Around 90 volunteers spent four days in August at the former Rockford Nursing & Rehabilitation Center in Rockford, IL. Their effort was part of a city initiative to improve dilapidated properties.

The Dec. 15 fire, which remains under investigation, left it a burned shell.

“It tugs at my heart because of all the work that was done,” Vickie Fogel, president of the North End Square neighborhood association, told the Rockford Register Star.

The city plans to demolish the building, but it will ask the owner to pay for the costs, the newspaper reported. The damage was estimated at $120,000.

After being labeled a “special focus facility” in 2010, the facility lost its Centers for Medicare & Medicaid Services certification and closed. In 2017, a judge ordered the owner, North Main Properties, to pay $300,000 due to safety issues. The fine has not been paid, and the city said it will pursue legal action, the newspaper reported.

SOUTHWEST

Medicaid costs to skyrocket

NEW MEXICO — The state’s Medicaid costs will hit $1 billion in 2019, boosted by paying an additional $63 million, according to local reports.

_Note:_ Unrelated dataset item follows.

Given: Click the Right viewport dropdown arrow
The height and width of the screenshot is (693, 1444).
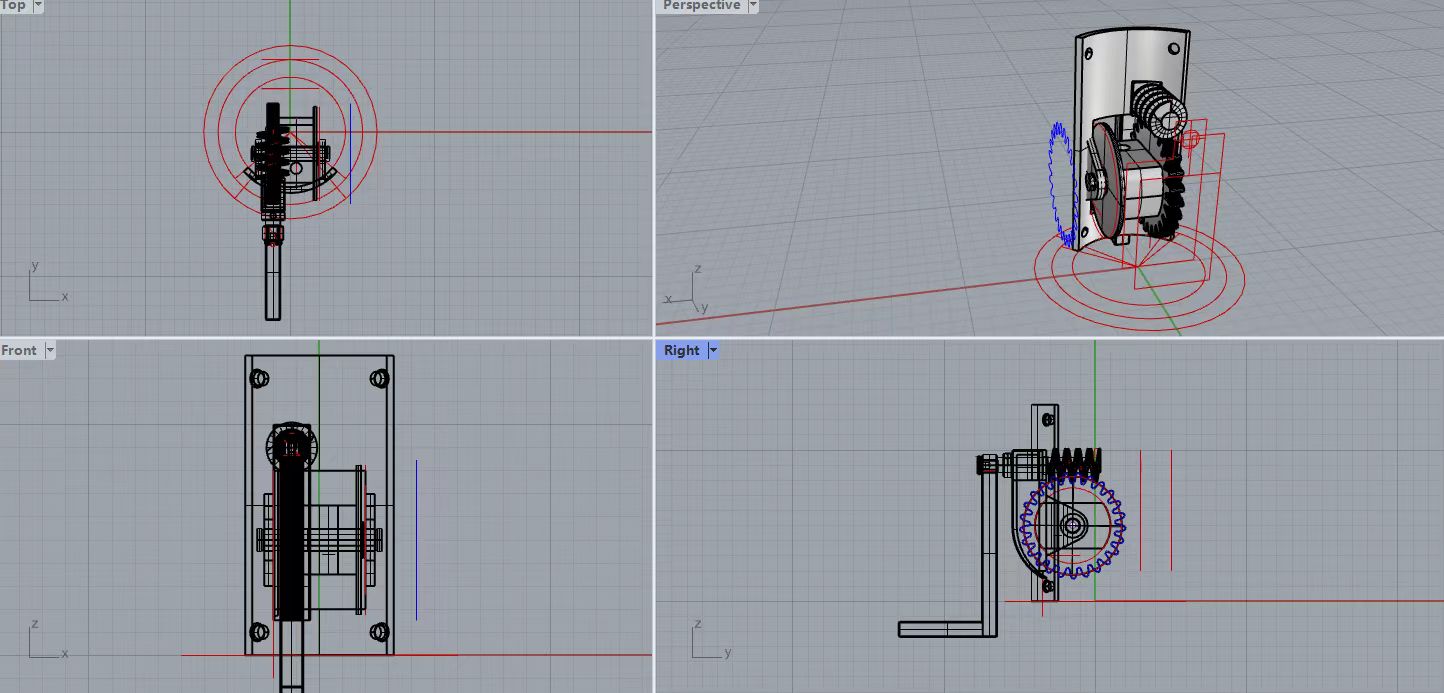Looking at the screenshot, I should click(712, 350).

The cause is the federal government reducing reimbursements for beneficiaries, rather than an increased number of people receiving services. While the state’s Medicaid enrollment has declined, the federal government is dropping its contribution to 90% in the next fiscal year, down 3%, the Santa Fe New Mexican reported. 

Enrollment is expected to stay reasonably flat, with 848,000 citizens set to be on the rolls by June 2020.

Gov. Susana Martinez (R) is proposing new premiums and co-pays for some New Mexicans enrolled in Medicaid to help offset the costs.

PLAINS/MOUNTAINS

Pot on ballot in 2020?

NEBRASKA — Some lawmakers are seeking to put a medical marijuana proposal on the state ballot in 2020, the New York Times reported in December.

The District of Columbia and 32 states have legalized it in some form, including three states touching Nebraska. That includes Colorado, where the business has created an estimated 40,000 jobs.

Gov. Pete Ricketts (R) was opposed to marijuana legalization efforts in 2016 and 2017.

EAST

Peds facility under fire

NEW JERSEY — Inspectors found 15 occupied rooms at a pediatric long-term care facility that had cleanliness problems, according to a new report. 

Inspectors had visited Wanaque Center for Nursing and Rehabilitation on Oct. 30 and Nov. 14 during an adenovirus outbreak that eventually killed 11 children. The report was released by the state’s health department on Dec. 17.

Among the findings: A disabled child was wearing two urine-soaked diapers and reported he’d been denied a request to be changed, the North Jersey Record reported. In 15 of 27 occupied rooms, inspectors said bed frames, ventilator carts and heating units had accumulated rust.

The center’s administrator said in a statement that nothing in the report listed systemic deficiencies in policies or procedures. The center’s owners have not commented.

SOUTHEAST

Favorable treatment alleged

ARKANSAS — The Arkansas Health Care Association and its consultants were asked to craft the details for limiting in-home Medicaid assistance, according to newly released documents. 

Proposed amendments to federal waivers were attached to a March 16 email from the director of the association to the state’s Department of Human Services. Agencies that provide the in-home care, along with elder advocates and other members of the public, did not see the rules on the state’s Medicaid website until Oct. 8. The Northwest Arkansas Democrat Gazette published its investigation Dec. 17.

Other elder groups objected to the AHCA affiliate being put ahead of others.

“I think the nursing home association has as much right to be involved in proposed changes to DHS rules as anyone,” Herb Sanderson, AARP’s Arkansas director, told the newspaper. “What I take exception with is, apparently they were involved and nobody else was.”

Proposed changes would reduce the rates to assisted living facilities by around 22%.

Rachel Bunch, executive director of the Arkansas Health Care Association, said it is a misconception the group wants to take business away from others.

“We want to have programs that are sustainable, so that the whole long-term care continuum can work together,” she told the newspaper.

The rules were slated to go to subcommittee for further review and debate in December.